While the sight and name of crossovers may be ubiquitous, their defining characteristics may be a little more difficult to ascertain.
Crossover, Crossover SUV, CUV, Compact SUV. Whatever you want to call it, this class of vehicles is taking over U.S. roadways. Some studies show crossovers account for nearly 40% of the cars on the road. Furthermore, nearly half of all new cars produced by major manufactures fall into the crossover designation.
In the spectrum between sedans and SUVs, crossovers appear to be closer to the latter, larger in size and boasting a higher ground clearance. But at what point does a crossover become a SUV? Car manufacturers have further muddled the distinction between the two vehicle classes by using these terms liberally.
So, what is the difference between a crossover and a SUV?
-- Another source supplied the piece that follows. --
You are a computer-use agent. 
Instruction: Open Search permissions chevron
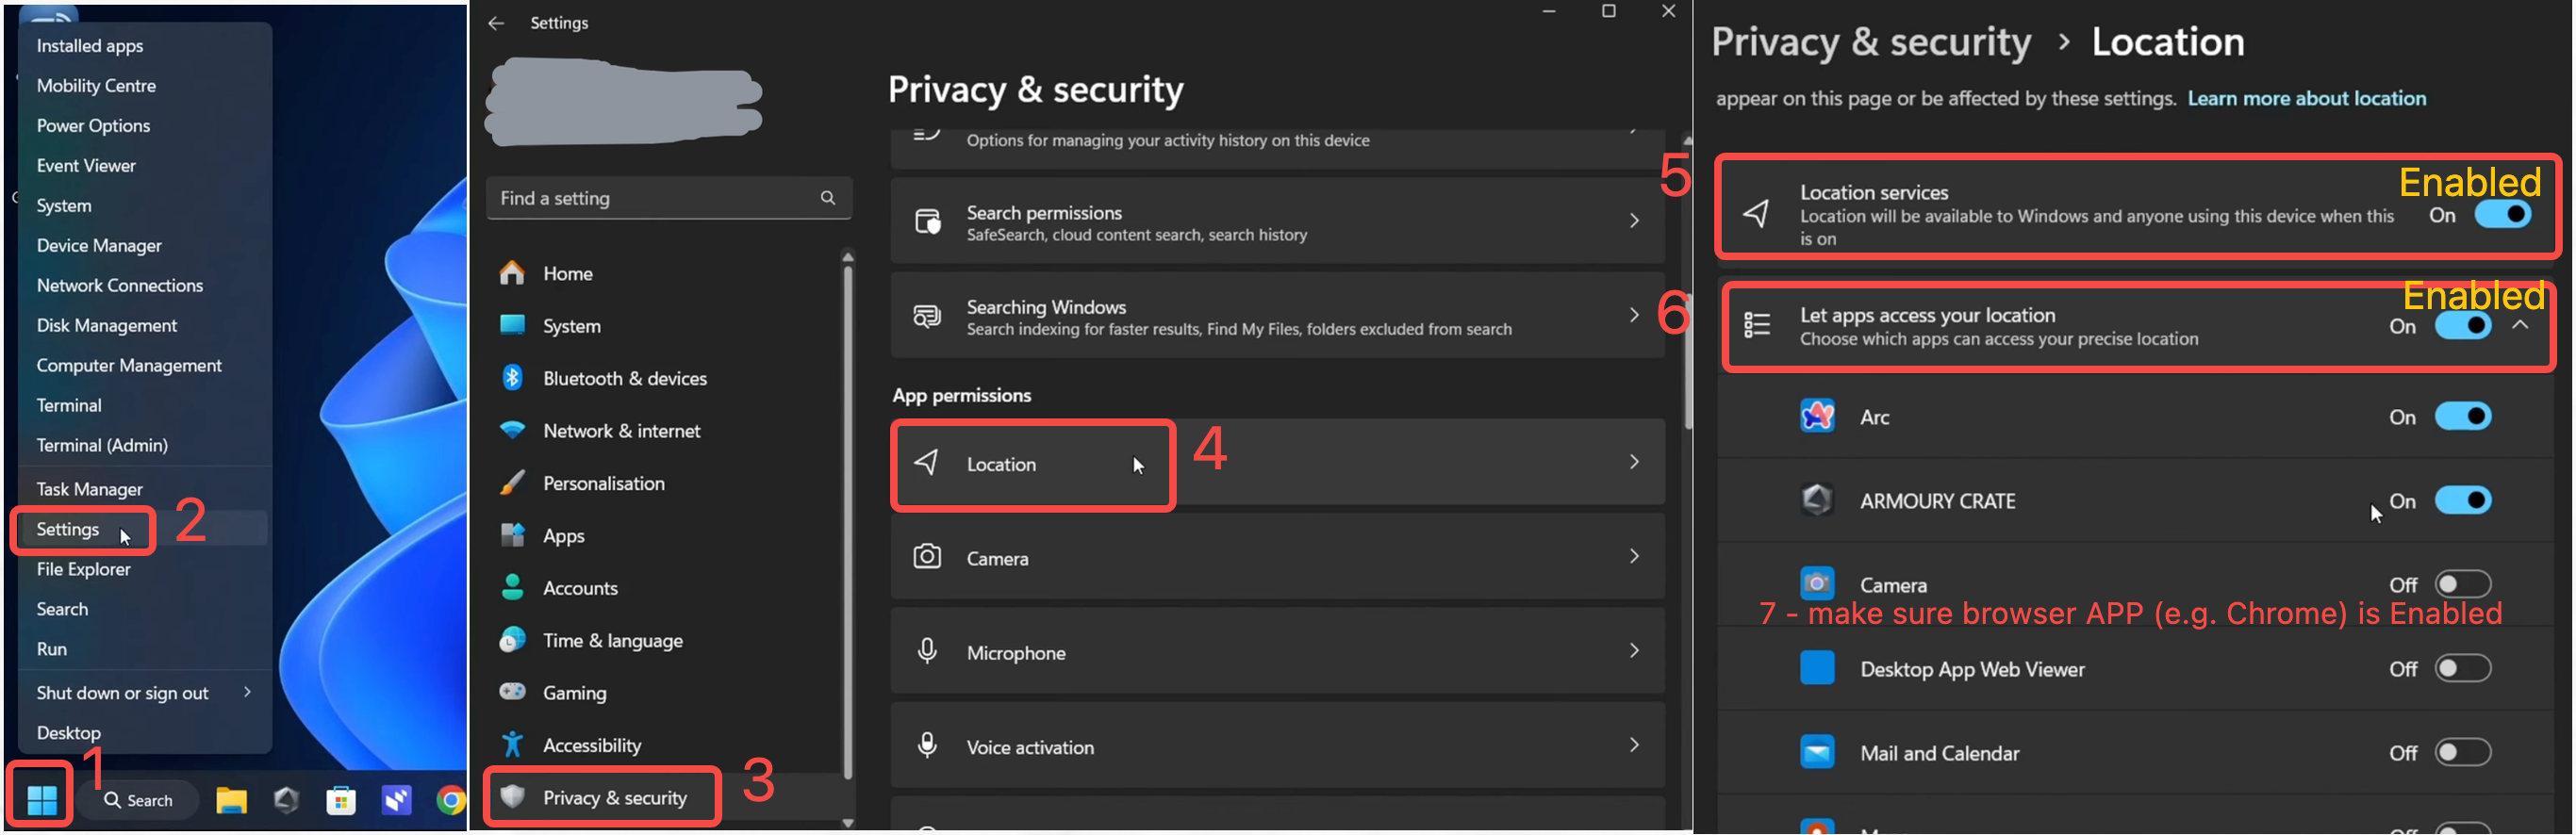pyautogui.click(x=1634, y=221)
The most definable difference between a crossover and a SUV is in their bones. Crossovers are based on a car’s platform and boast a unibody construction. This means the body and frame are one structure. This type of construction is more cost-efficient and produces a lighter and more spacious vehicle. Unibody cars also tend to be safer due to their built-in crumple zones.
SUVs are based on a truck’s platform and built through body-on-frame construction. This method is how all cars were built back in the day. It involves mounting a separate bodywork unit to a vehicle’s frame. Body-on-frame construction produces qualities useful in heavy-duty and off-road vehicles, including greater torsional flexing and a more rigid platform that allows for increased hauling and towing.
Almost all SUVs can be equipped with full and/or part-time four-wheel drive, as opposed to the two-wheel drive found in crossovers. In a four-wheel drive system, the front and rear driveshafts are locked together, causing them to spin at the same speed. This creates more traction, allowing SUVs to overcome challenging terrain and difficult conditions.
Four-wheel drive systems commonly have low and high ranges that can be selected by the driver. The former provides more traction on off-road conditions like mud, sand and steep hills, while the latter helps traverse slippery road conditions like ice and snow.
Another definable difference between a crossover and a SUV can be found under the hood. The former will have a four-cylinder engine. Most SUVs, however, come with a V6 (or six-cylinder) engine. Some may even have a V8. These larger engines provide the power SUVs need.
Towing and Hauling
SUVs generally have a higher towing capacity than crossovers. Some can even tow similar weights to that of pickup trucks. The increased superior capability is the product of engines that produce more torque, which is needed to get the car in motion.
Greater torque also means SUVs are able to haul more weight. This is also aided by the vehicles’ larger size and stronger body.
The larger engine found in an SUV provides more power, but generating that power requires more energy. As such, SUV use more fuel and are less fuel efficient than crossovers. Crossovers are also smaller and lighter, which helps improve their fuel efficiency.